Thursday, July 28, 2016

Documentary #1

     Instead of watching movies like the Fifty Shades of Grey screening or reading John Green’s books (not that I am against them or something), watch some documentaries whose main purpose is to change the people’s perspective regarding some important contemporary issues. An example which hit me in all my vital senses and left me with a burdened conscience and with an immeasurable desire to make at least a micro-change is The True Cost.

     Skipping the technical specifications, like how well the film was made and what audiovisual effects were used which, however, I can say (at least from the viewpoint of an amateur) that are flawless, the idea behind the documentary is the one that counts.

     Although there are many problems today's society has to face, perhaps one of the biggest concerns the fashion industry and what is really behind it. An article may not be so strongly impressive compared to the power that images have, that is why I firmly encourage you to watch this movie, words may lose their power when it comes to such cases.
     The True Cost dawns with the idea that society teaches us only that the more we buy the greater happiness will be indisputably given to us -  this is something that any man with a righteous conscience can deny. However, we continue to buy and buy and buy, and now the only thing I can add that sums up so well this situation is the following quote: „We buy things we do not need with money we do not have to impress people we do not like

     But at what cost? How many of us have stopped before handing over some money to the cashier in a big brand store and wondered "At what cost?". Does not everything we buy, wear and use is fully made by a human hand? But no, we do not ask ourselves under what kind of conditions people – who produce clothes for fast fashion industries – work, we do not mind how those people get paid and we do not care that these situations violate human rights only to replenish stores all over the world.

     I was disgusted by myself as well for not possessing some essential parts of a critical thinking so I could ask myself at least one question – „At what cost?” During nights full of overthinking regarding my existential problems, I did not stop, neither for a second, to doubt this thingclothes – we take for granted.

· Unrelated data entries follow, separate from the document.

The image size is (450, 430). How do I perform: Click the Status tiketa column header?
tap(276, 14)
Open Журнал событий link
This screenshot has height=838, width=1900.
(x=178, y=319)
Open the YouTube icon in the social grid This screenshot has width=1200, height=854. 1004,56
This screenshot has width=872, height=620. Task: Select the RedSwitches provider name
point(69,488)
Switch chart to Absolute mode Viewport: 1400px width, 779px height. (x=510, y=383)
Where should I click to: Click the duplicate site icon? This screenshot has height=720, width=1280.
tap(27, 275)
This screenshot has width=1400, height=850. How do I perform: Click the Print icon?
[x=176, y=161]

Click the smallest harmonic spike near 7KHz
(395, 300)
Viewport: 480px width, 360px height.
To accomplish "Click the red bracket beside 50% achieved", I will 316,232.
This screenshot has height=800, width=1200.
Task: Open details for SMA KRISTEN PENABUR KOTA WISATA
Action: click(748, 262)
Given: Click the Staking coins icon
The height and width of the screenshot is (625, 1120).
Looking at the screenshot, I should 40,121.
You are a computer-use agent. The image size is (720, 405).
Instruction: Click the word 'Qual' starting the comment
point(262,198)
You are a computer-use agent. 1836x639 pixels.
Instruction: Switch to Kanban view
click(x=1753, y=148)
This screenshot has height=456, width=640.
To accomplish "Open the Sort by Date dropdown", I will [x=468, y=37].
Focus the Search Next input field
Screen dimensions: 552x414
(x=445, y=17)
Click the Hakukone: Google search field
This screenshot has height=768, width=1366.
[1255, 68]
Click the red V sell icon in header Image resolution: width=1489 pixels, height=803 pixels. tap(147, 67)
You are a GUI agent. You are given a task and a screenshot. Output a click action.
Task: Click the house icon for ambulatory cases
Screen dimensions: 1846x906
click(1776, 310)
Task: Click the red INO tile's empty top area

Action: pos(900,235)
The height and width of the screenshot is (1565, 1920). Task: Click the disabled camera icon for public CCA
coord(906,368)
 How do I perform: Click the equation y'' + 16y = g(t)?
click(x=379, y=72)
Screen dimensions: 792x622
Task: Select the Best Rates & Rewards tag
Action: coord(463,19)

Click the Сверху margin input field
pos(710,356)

     The conditions under people who produce our clothes work – whether we buy from H&M, Zara, Topshop or Forever 21, Mango, etc – are  awful: from the minimum wage to the hours spent in a place where the word "safety" is not even slightly known. If they start demanding their rights, they are killed, beaten, silenced. Big brands pursue their own interests without paying attention to the values which underpin our human condition.
     What is humanity? How could we still define it when our indifference regarding those workers reaches unimaginable levels?  Yes, it is good they have a working place, it is perfect they go to work on a daily basis,  but again – at what cost?

     I find myself in an incapacity to fully describe my guilt: at least ¾ of my clothes come from big brands. I plead culpable, yet I swear I will stop. Whether I will buy second-hand or „Made in Romania” clothes or I will take greater care than before, certainly I will never buy again something that is related to fast fashion. 

     What happens is so far from normal, and now my only recommendation for you is to watch The True Cost and let the images speak for themselves and let your conscience be touched over the limits. All that I hope is that this documentary will put a mark on you as big as it put on me. If not... then I literally have no clue what I am supposed to be thinking about humanity.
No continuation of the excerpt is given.